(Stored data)
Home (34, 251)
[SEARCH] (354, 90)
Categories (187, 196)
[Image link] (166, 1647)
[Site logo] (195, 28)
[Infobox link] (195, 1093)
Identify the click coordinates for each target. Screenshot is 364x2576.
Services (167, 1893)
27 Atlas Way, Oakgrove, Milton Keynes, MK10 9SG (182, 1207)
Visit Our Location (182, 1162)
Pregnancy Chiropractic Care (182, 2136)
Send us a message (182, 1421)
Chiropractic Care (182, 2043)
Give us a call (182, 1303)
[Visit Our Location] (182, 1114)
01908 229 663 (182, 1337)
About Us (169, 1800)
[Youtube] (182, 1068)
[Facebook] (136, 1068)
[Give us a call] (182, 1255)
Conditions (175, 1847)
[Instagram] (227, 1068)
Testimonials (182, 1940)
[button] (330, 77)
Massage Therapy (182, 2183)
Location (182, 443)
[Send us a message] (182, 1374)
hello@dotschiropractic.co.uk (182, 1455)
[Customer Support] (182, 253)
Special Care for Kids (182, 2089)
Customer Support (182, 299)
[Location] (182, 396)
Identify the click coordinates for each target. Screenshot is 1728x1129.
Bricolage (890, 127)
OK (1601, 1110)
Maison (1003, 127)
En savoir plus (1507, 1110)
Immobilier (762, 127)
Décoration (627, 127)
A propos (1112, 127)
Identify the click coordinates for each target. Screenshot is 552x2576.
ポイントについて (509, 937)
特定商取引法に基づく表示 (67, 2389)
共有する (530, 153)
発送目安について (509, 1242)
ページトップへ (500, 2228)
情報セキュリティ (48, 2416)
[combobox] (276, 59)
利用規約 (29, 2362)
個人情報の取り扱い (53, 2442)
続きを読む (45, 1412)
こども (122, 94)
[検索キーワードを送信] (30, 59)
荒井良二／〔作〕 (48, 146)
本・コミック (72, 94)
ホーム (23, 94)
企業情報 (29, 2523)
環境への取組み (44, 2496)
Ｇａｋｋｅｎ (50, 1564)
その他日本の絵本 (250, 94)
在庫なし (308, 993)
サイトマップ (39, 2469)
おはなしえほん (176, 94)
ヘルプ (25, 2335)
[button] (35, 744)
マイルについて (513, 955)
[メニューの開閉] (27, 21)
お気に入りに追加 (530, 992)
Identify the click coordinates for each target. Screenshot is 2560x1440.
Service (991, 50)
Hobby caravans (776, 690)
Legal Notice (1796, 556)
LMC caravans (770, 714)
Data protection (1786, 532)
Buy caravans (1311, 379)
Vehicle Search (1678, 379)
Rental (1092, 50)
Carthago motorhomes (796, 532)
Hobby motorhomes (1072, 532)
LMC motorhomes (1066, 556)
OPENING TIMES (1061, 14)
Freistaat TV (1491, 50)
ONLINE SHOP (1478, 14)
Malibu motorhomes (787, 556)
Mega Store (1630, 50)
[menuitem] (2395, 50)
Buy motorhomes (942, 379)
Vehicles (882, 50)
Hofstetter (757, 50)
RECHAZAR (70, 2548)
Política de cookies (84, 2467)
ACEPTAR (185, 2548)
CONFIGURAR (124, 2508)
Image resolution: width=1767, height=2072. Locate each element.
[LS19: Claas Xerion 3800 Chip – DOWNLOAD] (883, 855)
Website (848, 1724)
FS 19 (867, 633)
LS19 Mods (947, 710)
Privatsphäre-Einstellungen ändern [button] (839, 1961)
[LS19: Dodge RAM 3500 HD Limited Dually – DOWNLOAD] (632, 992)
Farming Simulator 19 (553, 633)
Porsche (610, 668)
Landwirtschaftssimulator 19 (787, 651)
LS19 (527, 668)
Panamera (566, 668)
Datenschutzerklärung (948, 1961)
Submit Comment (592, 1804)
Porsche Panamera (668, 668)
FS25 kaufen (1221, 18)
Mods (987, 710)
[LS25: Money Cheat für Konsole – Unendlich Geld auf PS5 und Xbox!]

Work instructions
Nothing in the entries may change. Retype them all.

Written answer
Home (34, 251)
[SEARCH] (354, 90)
Categories (187, 196)
[Image link] (166, 1647)
[Site logo] (195, 28)
[Infobox link] (195, 1093)
Identify the click coordinates for each target. Screenshot is 364x2576.
Services (167, 1893)
27 Atlas Way, Oakgrove, Milton Keynes, MK10 9SG (182, 1207)
Visit Our Location (182, 1162)
Pregnancy Chiropractic Care (182, 2136)
Send us a message (182, 1421)
Chiropractic Care (182, 2043)
Give us a call (182, 1303)
[Visit Our Location] (182, 1114)
01908 229 663 (182, 1337)
About Us (169, 1800)
[Youtube] (182, 1068)
[Facebook] (136, 1068)
[Give us a call] (182, 1255)
Conditions (175, 1847)
[Instagram] (227, 1068)
Testimonials (182, 1940)
[button] (330, 77)
Massage Therapy (182, 2183)
Location (182, 443)
[Send us a message] (182, 1374)
hello@dotschiropractic.co.uk (182, 1455)
[Customer Support] (182, 253)
Special Care for Kids (182, 2089)
Customer Support (182, 299)
[Location] (182, 396)
Identify the click coordinates for each target. Screenshot is 1728x1129.
Bricolage (890, 127)
OK (1601, 1110)
Maison (1003, 127)
En savoir plus (1507, 1110)
Immobilier (762, 127)
Décoration (627, 127)
A propos (1112, 127)
Identify the click coordinates for each target. Screenshot is 552x2576.
ポイントについて (509, 937)
特定商取引法に基づく表示 (67, 2389)
共有する (530, 153)
発送目安について (509, 1242)
ページトップへ (500, 2228)
情報セキュリティ (48, 2416)
[combobox] (276, 59)
利用規約 (29, 2362)
個人情報の取り扱い (53, 2442)
続きを読む (45, 1412)
こども (122, 94)
[検索キーワードを送信] (30, 59)
荒井良二／〔作〕 (48, 146)
本・コミック (72, 94)
ホーム (23, 94)
企業情報 (29, 2523)
環境への取組み (44, 2496)
Ｇａｋｋｅｎ (50, 1564)
その他日本の絵本 (250, 94)
在庫なし (308, 993)
サイトマップ (39, 2469)
おはなしえほん (176, 94)
ヘルプ (25, 2335)
[button] (35, 744)
マイルについて (513, 955)
[メニューの開閉] (27, 21)
お気に入りに追加 (530, 992)
Identify the click coordinates for each target. Screenshot is 2560x1440.
Service (991, 50)
Hobby caravans (776, 690)
Legal Notice (1796, 556)
LMC caravans (770, 714)
Data protection (1786, 532)
Buy caravans (1311, 379)
Vehicle Search (1678, 379)
Rental (1092, 50)
Carthago motorhomes (796, 532)
Hobby motorhomes (1072, 532)
LMC motorhomes (1066, 556)
OPENING TIMES (1061, 14)
Freistaat TV (1491, 50)
ONLINE SHOP (1478, 14)
Malibu motorhomes (787, 556)
Mega Store (1630, 50)
[menuitem] (2395, 50)
Buy motorhomes (942, 379)
Vehicles (882, 50)
Hofstetter (757, 50)
RECHAZAR (70, 2548)
Política de cookies (84, 2467)
ACEPTAR (185, 2548)
CONFIGURAR (124, 2508)
Image resolution: width=1767, height=2072. Locate each element.
[LS19: Claas Xerion 3800 Chip – DOWNLOAD] (883, 855)
Website (848, 1724)
FS 19 (867, 633)
LS19 Mods (947, 710)
Privatsphäre-Einstellungen ändern [button] (839, 1961)
[LS19: Dodge RAM 3500 HD Limited Dually – DOWNLOAD] (632, 992)
Farming Simulator 19 (553, 633)
Porsche (610, 668)
Landwirtschaftssimulator 19 (787, 651)
LS19 (527, 668)
Panamera (566, 668)
Datenschutzerklärung (948, 1961)
Submit Comment (592, 1804)
Porsche Panamera (668, 668)
FS25 kaufen (1221, 18)
Mods (987, 710)
[LS25: Money Cheat für Konsole – Unendlich Geld auf PS5 und Xbox!]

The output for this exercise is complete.